Death can occur due to dehydration, extreme anemia & malnutrition, abdominal/chest fluid build-up, or they will throw a blood clot to the brain or other vital organ. Like IBD in cats, the cell build-up can lead to lymphoma, or intestinal cancer or stomach carcinoma. In three cases that I know of, this has caused a perforation of the intestine or stomach, leading to acute death.
Current treatment uses special food, (high protein, low fat and/or hypoallergenic foods), and drugs to reduce the cell build-up in the intestines, improve the lymphatic flow and eliminate the bad intestinal bacteria. The most common treatments are prednisone, metronidazole, cimetidine, FOS, Forti-flora, B12 injections. Treatment varies with each individual dog.
I have an article with extensive information that I can share with your veterinarian if that person is willing to contact me.

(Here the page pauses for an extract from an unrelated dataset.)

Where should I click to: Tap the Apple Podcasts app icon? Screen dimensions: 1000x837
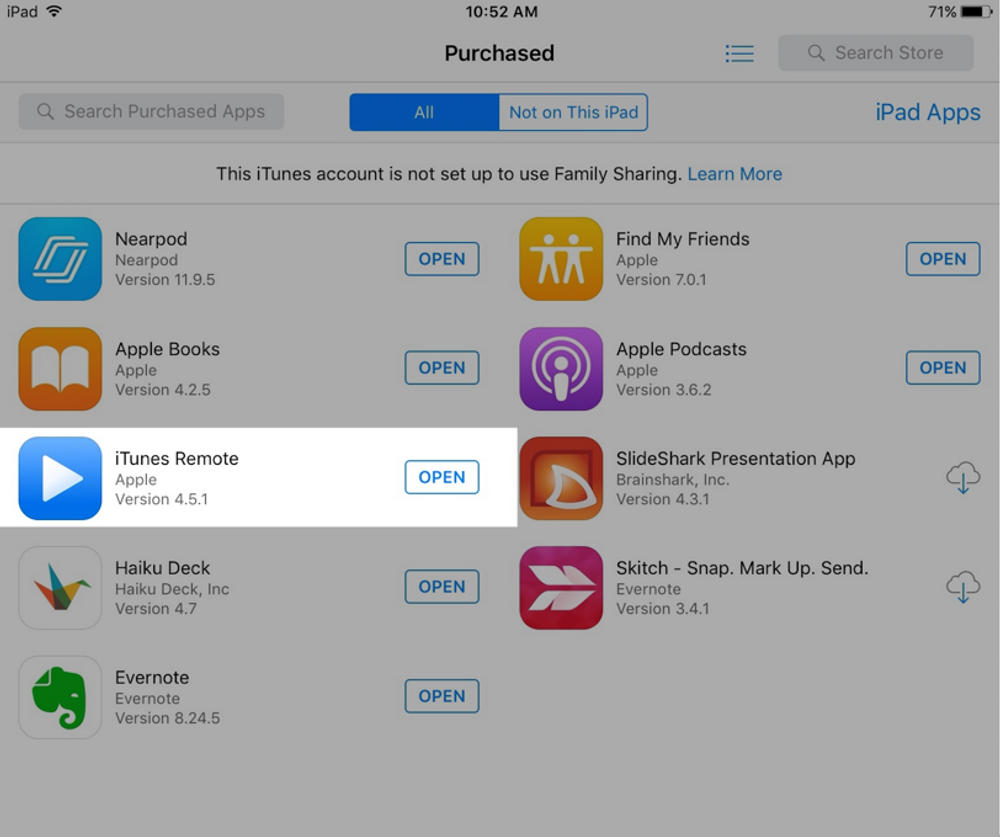pyautogui.click(x=561, y=369)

Most Lundies will get numerous attacks through their life. Bouts of the disease can be controlled with medication. In the first half of their life, when a Lundie has an attack the prognosis is fair to good. The illness can go into remission for various periods of time, and the dog can live for many years. As the dog gets older, more damage occurs in the intestines and the prognosis decreases with age. However it is dangerous to make generalizations when dealing with the outlook of a disease; any dog can get a fatal attack anytime in its life.
However, we are learning more and more about the illness as time goes on; this makes treatment more effective. Medical researchers, as well as practitioners treating Lundehunds, learn something new about it every year.

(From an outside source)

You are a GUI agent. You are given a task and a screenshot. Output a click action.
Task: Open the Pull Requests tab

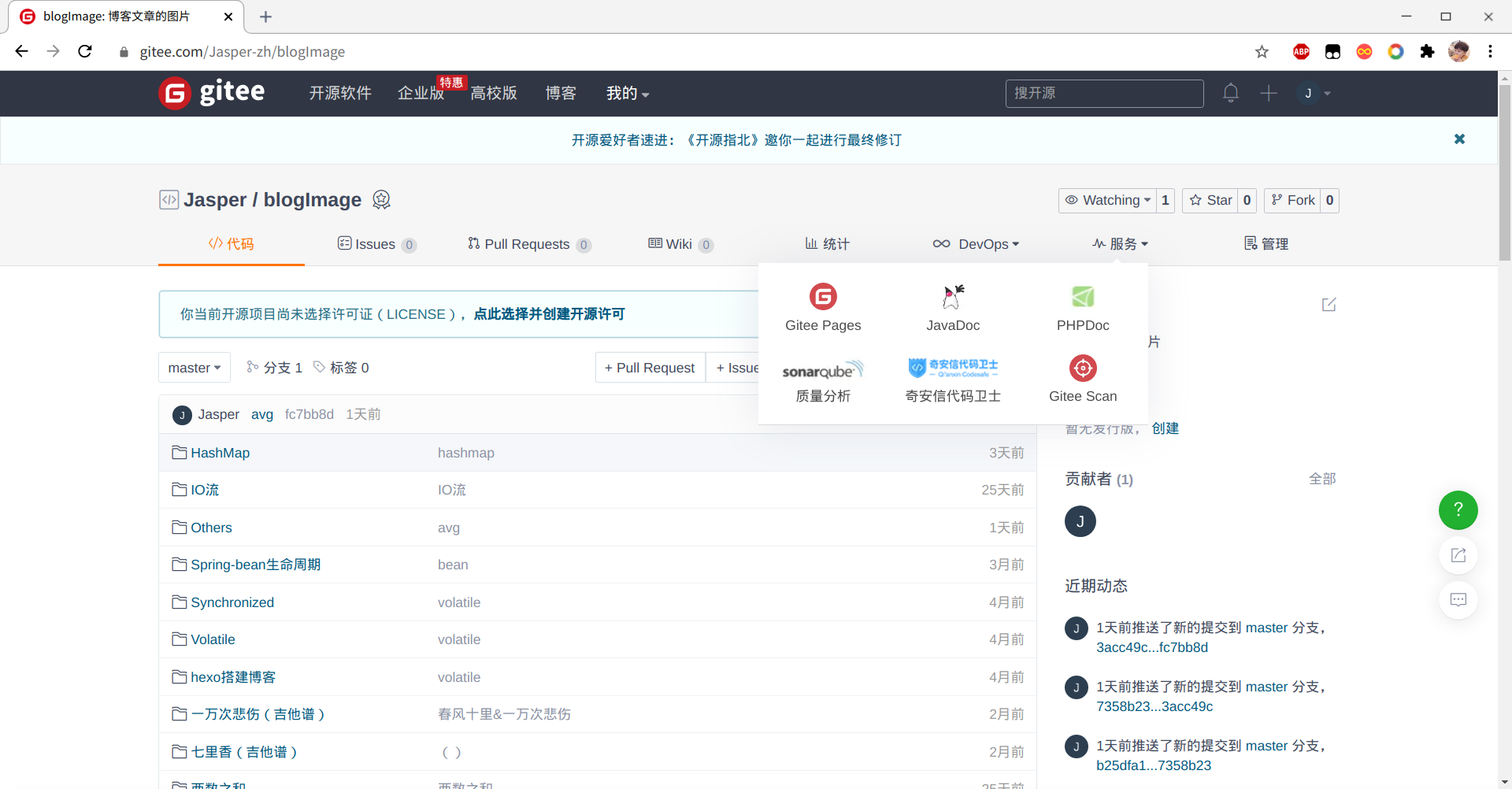[x=528, y=244]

Incidence in the Lundehund Breed
At present is unknown. It is difficult to gather firm figures. The disease can appear at any age and some dogs get such a mild case that no one really ever diagnoses it. Certainly Lundehunds get this disease incredibly more often than other breeds, and most will have an attack sometime in their life. Researchers have ‘guesstimated’ the incidence as low as 40% and as high as 100%.

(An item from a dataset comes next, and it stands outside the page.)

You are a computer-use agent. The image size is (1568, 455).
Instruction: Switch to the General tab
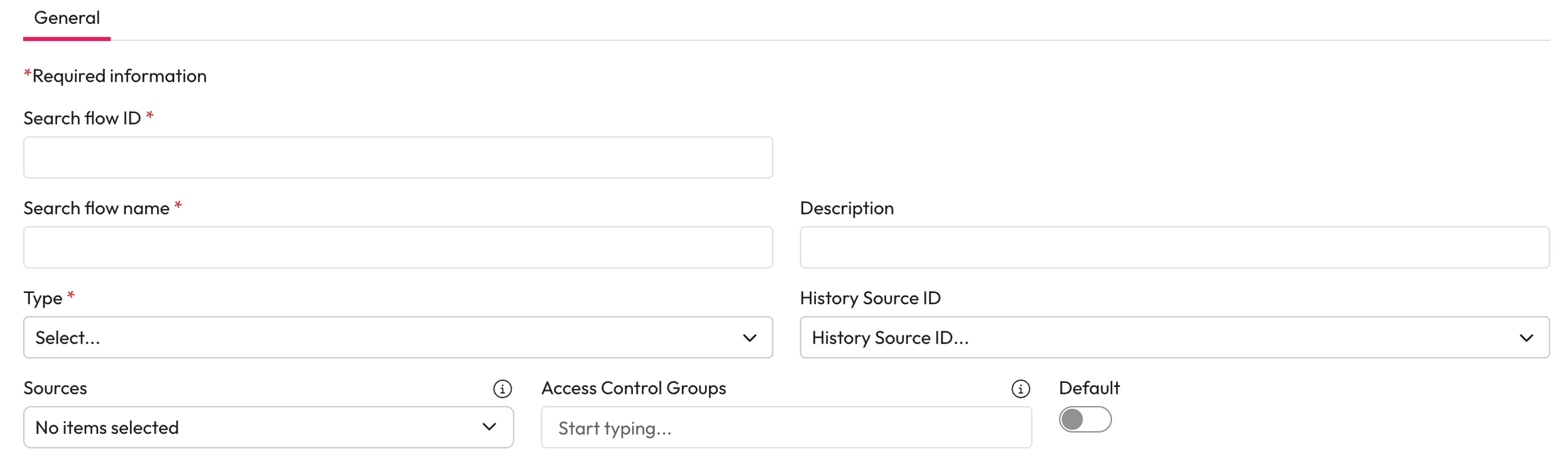67,18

Intermittent research is being done on treatment and diagnosis in the United States. However, progress is slow as this disease has multiple and variable manifestations, so is not simple to pin down. And the Lundehund’s small population of owners make it a poor economic gamble for commercial research. Each year, bit by bit, more information is gathered by academic research on this disease process, in other breeds as well as Lundehunds.
Have serum protein levels done very often, at least twice a year on a healthy dog and once every 2-3 months on a dog who has had an attack or is older than six. Have fecal tests done every 6-12 months, for fecal alpha protein, parasites and giardia. Protein levels in the blood can drop low weeks or months before the dog starts acting ill, so catch it early.
Contact the GI Lab at Texas A & M to participate in any on-going research they may be doing for Lundehunds. There will usually be one or two projects on-going at any one time, when they can get funding. Donations to the GI Lab are always welcome for the research, whether you need a tax write-off or not.
REMEMBER: regular check-ups and catching an attack early prolong the life of your Lundehund and are less costly than going to ER. A perfectly healthy acting dog on the outside can have intestines getting sick on the inside—so practice preventive medicine.